### WORK TO DO
Rewrite the data from the line with "Screen dimensions: 724x615" up to and including the line with "will (111, 602)." as a numbered list, leaving out any blank lines. Include only those lines.

>>

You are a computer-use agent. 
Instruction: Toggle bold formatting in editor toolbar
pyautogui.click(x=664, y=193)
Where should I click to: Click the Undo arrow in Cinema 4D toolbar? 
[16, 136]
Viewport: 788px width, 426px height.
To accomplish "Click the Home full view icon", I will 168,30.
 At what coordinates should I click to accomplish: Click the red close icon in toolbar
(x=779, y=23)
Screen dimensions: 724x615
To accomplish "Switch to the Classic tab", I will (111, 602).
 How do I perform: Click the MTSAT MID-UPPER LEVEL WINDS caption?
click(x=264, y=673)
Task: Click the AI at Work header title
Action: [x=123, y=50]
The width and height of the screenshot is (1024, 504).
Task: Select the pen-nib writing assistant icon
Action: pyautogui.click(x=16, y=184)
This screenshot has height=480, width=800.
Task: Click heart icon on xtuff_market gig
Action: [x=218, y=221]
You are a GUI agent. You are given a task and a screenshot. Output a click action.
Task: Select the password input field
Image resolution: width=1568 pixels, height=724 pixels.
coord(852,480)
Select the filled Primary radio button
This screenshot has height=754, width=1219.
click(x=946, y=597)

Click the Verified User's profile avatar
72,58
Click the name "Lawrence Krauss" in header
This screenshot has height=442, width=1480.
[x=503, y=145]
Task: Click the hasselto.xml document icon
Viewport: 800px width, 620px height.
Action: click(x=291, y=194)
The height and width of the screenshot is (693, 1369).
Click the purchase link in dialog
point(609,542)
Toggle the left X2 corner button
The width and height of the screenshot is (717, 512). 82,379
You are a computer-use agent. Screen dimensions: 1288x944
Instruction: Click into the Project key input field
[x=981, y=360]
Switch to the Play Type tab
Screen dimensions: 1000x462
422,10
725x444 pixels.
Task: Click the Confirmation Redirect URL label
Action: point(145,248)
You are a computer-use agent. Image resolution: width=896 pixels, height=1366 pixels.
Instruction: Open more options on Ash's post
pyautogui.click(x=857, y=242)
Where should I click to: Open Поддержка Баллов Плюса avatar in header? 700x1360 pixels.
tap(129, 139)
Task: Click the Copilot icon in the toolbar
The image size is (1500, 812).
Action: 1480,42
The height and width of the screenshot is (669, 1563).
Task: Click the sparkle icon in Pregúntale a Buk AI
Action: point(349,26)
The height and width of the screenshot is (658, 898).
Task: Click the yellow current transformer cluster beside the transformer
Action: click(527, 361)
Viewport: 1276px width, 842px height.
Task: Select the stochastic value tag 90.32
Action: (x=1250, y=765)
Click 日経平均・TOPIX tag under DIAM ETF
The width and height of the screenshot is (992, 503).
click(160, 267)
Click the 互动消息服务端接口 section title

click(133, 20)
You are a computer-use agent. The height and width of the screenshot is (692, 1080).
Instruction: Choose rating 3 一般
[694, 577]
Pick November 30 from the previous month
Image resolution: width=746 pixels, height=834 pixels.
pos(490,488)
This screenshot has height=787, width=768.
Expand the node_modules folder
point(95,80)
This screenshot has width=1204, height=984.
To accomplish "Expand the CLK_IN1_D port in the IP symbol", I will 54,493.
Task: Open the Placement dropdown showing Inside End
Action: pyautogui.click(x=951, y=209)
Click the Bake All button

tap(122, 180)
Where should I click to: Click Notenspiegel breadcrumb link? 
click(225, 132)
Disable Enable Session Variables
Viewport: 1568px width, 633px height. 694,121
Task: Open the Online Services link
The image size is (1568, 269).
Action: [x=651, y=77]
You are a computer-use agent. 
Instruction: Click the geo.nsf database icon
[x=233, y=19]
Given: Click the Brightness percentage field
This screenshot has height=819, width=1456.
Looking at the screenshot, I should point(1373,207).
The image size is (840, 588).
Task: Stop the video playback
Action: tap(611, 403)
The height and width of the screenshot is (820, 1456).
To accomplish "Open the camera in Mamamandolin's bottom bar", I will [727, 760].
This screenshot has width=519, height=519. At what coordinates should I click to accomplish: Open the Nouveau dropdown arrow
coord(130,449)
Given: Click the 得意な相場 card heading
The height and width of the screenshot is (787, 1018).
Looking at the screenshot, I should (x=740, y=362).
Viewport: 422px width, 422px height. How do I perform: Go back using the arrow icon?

<<

### FINISHED ANSWER
1. Screen dimensions: 724x615
2. To accomplish "Switch to the Classic tab", I will (111, 602).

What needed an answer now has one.